Dans un discours sans détour en 2018, Lawrence Wilkerson, ancien chef de cabinet de Colin Powell2 a révélé les véritables raisons de leur présence en Afghanistan : « Nous sommes en Afghanistan comme nous étions en Allemagne après la Seconde Guerre mondiale. […] Cela n’a rien à voir avec Kaboul et la construction de l’État, rien à voir avec la lutte contre les talibans […] et rien à voir avec la lutte contre quelque groupe terroriste que ce soit. Cela a tout à voir avec trois objectifs stratégiques principaux ».

Outre le fait de garder le Pakistan sous contrôle « avec le stock nucléaire potentiellement le plus instable de la planète », le colonel à la retraite mentionne deux raisons directement liées à la Chine.

« L’[armée étatsunienne en Afghanistan] est la seule puissance concrète dont disposent les États-Unis qui soit à proximité de la principale initiative chinoise Belt and Road [Nouvelle route de la soie (NdlR)], qui traverse l’Asie centrale. Si nous devions exercer cette force militaire, nous sommes en mesure de le faire en Afghanistan ».

« La troisième raison pour laquelle nous sommes là est qu’il y a 20 millions3 d’Ouïghours. Si la CIA doit monter une opération en utilisant les Ouïghours, comme Erdogan l’a fait en Turquie contre Assad, […] eh bien, [si] la CIA voulait déstabiliser la Chine, ce serait le meilleur moyen de créer des troubles et, avec ces Ouïghours, de chasser les Chinois Han qui se trouvent à Pékin, de l’intérieur plutôt que de l’extérieur ».

No Cold War

Tout cela montre clairement que la guerre contre le terrorisme n’est rien de plus qu’un prétexte. Il s’agit d’un écran de fumée permettant aux États-Unis de maintenir leur domination mondiale et d’une bonne excuse pour que le complexe militaro-industriel continue à faire de l’argent.

La guerre contre le terrorisme est un fiasco complet et une abomination. Malheureusement, Washington ne sait pas quand il faut s’arrêter, au contraire. Aujourd’hui, elle menace même d’ajouter un nouveau front important : une nouvelle guerre froide contre la Chine.
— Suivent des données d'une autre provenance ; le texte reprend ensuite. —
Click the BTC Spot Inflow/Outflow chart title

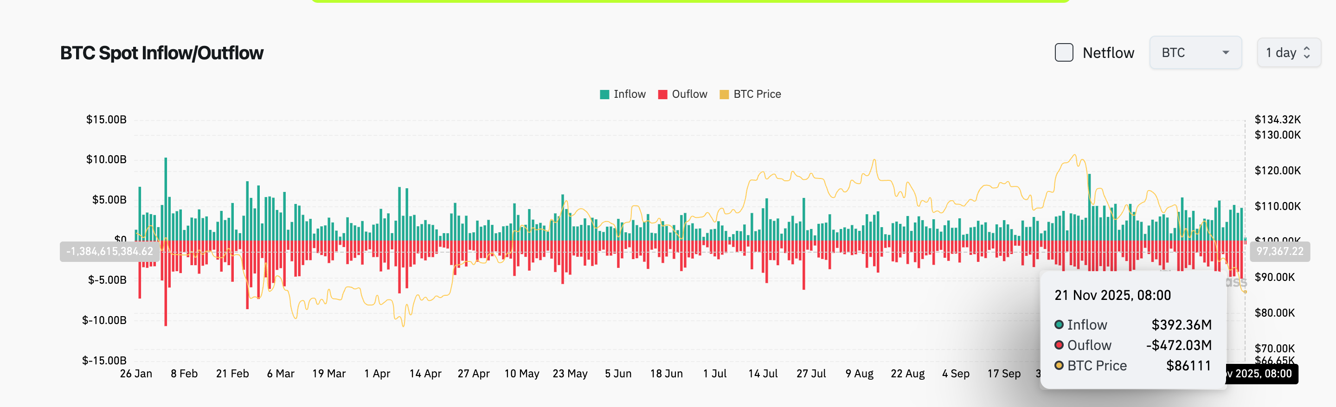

Cette nouvelle guerre froide pourrait avoir des conséquences encore plus désastreuses que la guerre contre le terrorisme. Une déclaration de l’initiative No Cold War4 l’a formulé de manière très nette : « Nous constatons que le gouvernement des États-Unis fait des déclarations de plus en plus agressives vis-à-vis de la Chine et prend des mesures à son encontre. Il s’agit là d’une menace pour la paix dans le monde, et c’est un obstacle à ce que l’humanité puisse résoudre les problèmes extrêmement graves auxquels nous sommes collectivement confronté·e·s, à savoir le dérèglement climatique, le contrôle des pandémies, la discrimination raciale et le développement économique ».5

Sources :


Sources de la photographie d’en-tête : SGTBDAV Jasper Verolme


  1. L’expression en anglais “War on Terror” est utilisée dans le texte original en néerlandais ; dans cet article, nous privilégierons la traduction française la plus fréquente de « guerre contre le terrorisme ». (NdT) 

  2. Collin Powel a été secrétaire d’État sous la présidence de Bush Jr., de 2001 à 2005, soit pendant la période de l’invasion de l’Irak. 

  3. En réalité, il y a environ 10 millions d’Ouïghours.